**課題の指示:** 下に示すKELT-9bについての文章から、「KELT-9bは我々の銀河の」を含む箇所で始まり「る可能性は十分にあります。」」の直後で終わる部分を、一字も変えずに書き写してください。

═════ 読解用抜粋 ═════

KELT-9bは我々の銀河の中の太陽系外惑星のひとつで、非常に熱い天体です。その質量は、木星の3倍近くあり、我々から670光年離れた恒星の周りを公転しています。表面温度は約4300℃であり、一部の恒星を上回るほどです。現時点では、この惑星が最も熱い惑星とされています。
天文学者の研究チームは、NASAスピッツァー宇宙望遠鏡を用いることによって、分子までもが安定に存在できないほどの熱をこの惑星が持っているということを発見しました。水素分子は恒星側の大気で2つの水素原子に引きちぎられ、影になっている側の大気で再結合するというのです。
「この手の惑星は温度という観点から見て以上であり、その他の系外惑星とは少し違います。これほど熱くないにせよ、ほかのホットジュピターやウルトラホットジュピターの中でも気体分子の分解が起こる可能性は十分にあります。」
シカゴ大学の院生であるMegan Mansfield氏は言います。

═════ 利用可能なデータ ═════

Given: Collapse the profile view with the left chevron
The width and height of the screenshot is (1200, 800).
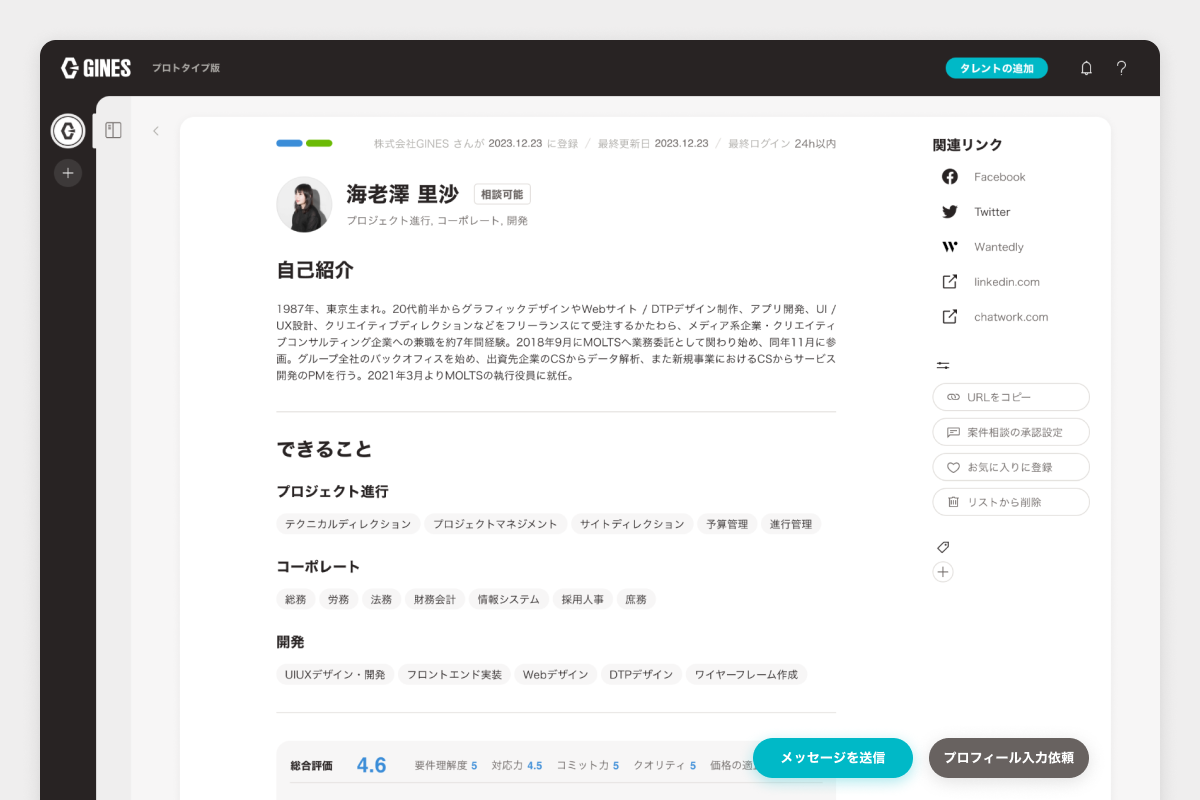Looking at the screenshot, I should coord(156,131).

═════

**課題の出力:**
KELT-9bは我々の銀河の中の太陽系外惑星のひとつで、非常に熱い天体です。その質量は、木星の3倍近くあり、我々から670光年離れた恒星の周りを公転しています。表面温度は約4300℃であり、一部の恒星を上回るほどです。現時点では、この惑星が最も熱い惑星とされています。
天文学者の研究チームは、NASAスピッツァー宇宙望遠鏡を用いることによって、分子までもが安定に存在できないほどの熱をこの惑星が持っているということを発見しました。水素分子は恒星側の大気で2つの水素原子に引きちぎられ、影になっている側の大気で再結合するというのです。
「この手の惑星は温度という観点から見て以上であり、その他の系外惑星とは少し違います。これほど熱くないにせよ、ほかのホットジュピターやウルトラホットジュピターの中でも気体分子の分解が起こる可能性は十分にあります。」